EXERCISE INSTRUCTIONS:
a. List every company named in the passage on Calistoga Pharmaceuticals.
b. Translate this sentence from the passage on Calistoga Pharmaceuticals into French: "Privately held Calistoga, of Seattle, is focusing on therapies for oncology and inflammation."
c. Update the passage on Calistoga Pharmaceuticals by reproducing it starting with "Privately held Calistoga, of" and going on through "next 18 months.", substituting "two years" for "18 months".

PROVIDED PASSAGE:
Newly formed Calistoga Pharmaceuticals brought in $21 million in first-round funding to advance a drug development program licensed last summer from the former ICOS Corp., before its recent buyout by Eli Lilly and Co.
Privately held Calistoga, of Seattle, is focusing on therapies for oncology and inflammation. It's initially targeting p110 delta, a PI3 kinase isoform, and its portfolio includes advanced preclinical drug candidates against that target to be progressed into clinical trials with this venture capital over the next 18 months.
"These were endowed with a lot more information than one typically sees in compounds at this stage, in terms of knowing what one needs about oral bioavailability and lack of off-target interactions," said Calistoga President Mike Gallatin. "All of that was pretty well baked."
Echoing those thoughts, Chairman James Topper said the assets include "quite an extensive set of chemistry, know-how, expertise and intellectual property," noting that work has been under way to characterize the best of these molecules to advance through an investigational new drug application. "We think that there are multiple IND candidates in this series of compounds, and we are delineating which are the most attractive to us now."
Their excitement stems from the growing potential envisioned for PI3 kinases as a class, which Gallatin said "are very important in controlling a variety of cellular processes" related to growth, proliferation and immune activation. In addition, he said lipid kinases "are wired downstream" from various growth factor receptors and antigen-specific receptors in the immune system, and p110 delta is "pretty central" to cancer cell survival in a restricted pattern of expression.

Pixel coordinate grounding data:

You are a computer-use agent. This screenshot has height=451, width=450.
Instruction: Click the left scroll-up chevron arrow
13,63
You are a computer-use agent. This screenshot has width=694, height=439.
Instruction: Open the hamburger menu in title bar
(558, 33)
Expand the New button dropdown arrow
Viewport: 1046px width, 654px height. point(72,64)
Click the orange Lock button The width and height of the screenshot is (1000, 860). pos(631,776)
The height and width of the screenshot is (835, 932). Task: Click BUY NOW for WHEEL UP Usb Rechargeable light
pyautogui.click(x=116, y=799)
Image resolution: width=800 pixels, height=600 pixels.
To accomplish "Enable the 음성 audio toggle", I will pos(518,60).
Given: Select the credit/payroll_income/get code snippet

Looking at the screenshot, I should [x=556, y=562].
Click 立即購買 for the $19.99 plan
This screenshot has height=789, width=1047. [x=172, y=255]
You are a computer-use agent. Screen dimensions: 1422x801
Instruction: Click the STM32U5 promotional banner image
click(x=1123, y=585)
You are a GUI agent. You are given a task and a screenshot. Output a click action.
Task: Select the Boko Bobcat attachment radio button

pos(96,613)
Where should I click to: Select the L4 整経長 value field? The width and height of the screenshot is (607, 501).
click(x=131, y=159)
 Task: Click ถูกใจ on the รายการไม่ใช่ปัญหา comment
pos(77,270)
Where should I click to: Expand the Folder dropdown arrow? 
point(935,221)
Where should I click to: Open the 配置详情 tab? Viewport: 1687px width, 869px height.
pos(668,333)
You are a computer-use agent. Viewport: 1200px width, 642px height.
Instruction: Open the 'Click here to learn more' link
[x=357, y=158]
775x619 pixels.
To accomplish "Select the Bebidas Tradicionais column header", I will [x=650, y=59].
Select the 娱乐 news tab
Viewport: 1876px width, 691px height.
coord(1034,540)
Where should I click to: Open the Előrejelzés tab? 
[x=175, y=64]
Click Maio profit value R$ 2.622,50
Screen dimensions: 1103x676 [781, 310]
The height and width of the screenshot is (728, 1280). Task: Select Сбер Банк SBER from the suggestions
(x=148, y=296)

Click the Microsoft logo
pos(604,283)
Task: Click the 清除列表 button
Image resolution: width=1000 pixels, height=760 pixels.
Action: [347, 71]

ANSWERS TO THIS EXERCISE:
a.
Calistoga Pharmaceuticals
ICOS Corp.
Eli Lilly and Co.

b. Calistoga, société privée basée à Seattle, se concentre sur des thérapies en oncologie et contre l'inflammation.

c.
Privately held Calistoga, of Seattle, is focusing on therapies for oncology and inflammation. It's initially targeting p110 delta, a PI3 kinase isoform, and its portfolio includes advanced preclinical drug candidates against that target to be progressed into clinical trials with this venture capital over the next two years.